As explained by the Supreme Court in an earlier case and reiterated in Gallo, “[a]lthough a qualified privilege insulates many defamatory statements and shields many defendants from liability, the privilege does not protect a defendant who makes statements that are both defamatory and malicious” (284 Conn. at 464 n.6) (quoting Gaudio v. Griffin Health Services Corp., 249 Conn. 523, 545 (1999)). As the court has further explained:
[T]he malice required to overcome a qualified privilege in defamation cases is malice in fact or actual malice . . . which requires that the statement, when made, be made with actual knowledge that it was false or with reckless disregard of whether it was false. . . . the evidence must demonstrate a purposeful avoidance of the truth. . . . Malice in fact is sufficiently shown by proof that the [statement was] made with improper and unjustifiable motives (Gallo, 284 Conn. at 464 n.6) (quoting Hopkins v.
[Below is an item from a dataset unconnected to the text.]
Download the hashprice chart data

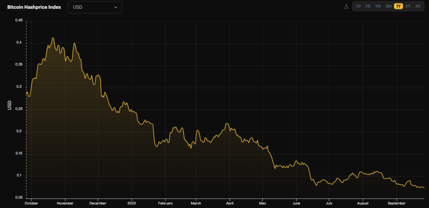click(346, 6)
O'Connor, 282 Conn. 821, 845-47 (2007)).
The court noted that “[i]n view of the potentially disastrous consequences that may befall the victim of a false accusation of criminal wrongdoing, we are unwilling to afford absolute immunity to such statements. We also are persuaded that qualified immunity affords sufficient protection for those who cooperate with the police” (Gallo, 284 Conn. at 472).
SELECTED LAWS ON THREAT REPORTING
Following are summaries of selected laws from other states on confidentiality and liability issues regarding threat reporting.
California: Limited Defamation Liability for Reporting Threats to School Officials
Under California law, reports of threats to commit violence or potential violence on school grounds involving firearms or other deadly or dangerous weapons are considered communications on a matter of public concern. They are only subject to defamation liability if clear and convincing evidence shows that the report was made with knowledge of its falsity or with reckless disregard for its truth or falsity. This applies to communications (1) by anyone to a school principal or (2) by a student attending the school to a teacher, school counselor, or school nurse, and any report of that communication to the principal. These provisions apply in both public and private schools (Cal. Civ. Code §§ 48.8, 3294).
Georgia: Immunity for Civil Liability for Reporting School Bullying
Under Georgia law, anyone who reports an incident of school bullying in good faith is immune from civil liability for any damages caused by reporting the bullying (Ga. SB 250, Act 471 (2010)).
Nevada: Immunity for Reporting Threats Against Students or School Officials
Nevada law provides immunity from civil liability for reporting threats against school employees, officials, or pupils. The person reporting the threat must know or have reasonable cause to believe that someone else has made such a threat, and the report must be in good faith. The immunity applies in both public and private schools. The immunity does not extend to someone (1) acting in a professional or occupational capacity who is required by law to report (a) the abuse, neglect,
exploitation, or isolation of an older or vulnerable person or (b) the abuse or neglect of a child or (2) required by law to report violent or sexual offenses against a child. The immunity also does not extend to other acts or omissions by the person as part of, in connection with, or as a principal, accessory, or conspirator to the violence (Nev. Rev. Stat. Ann. §§ 388.880, 394.177).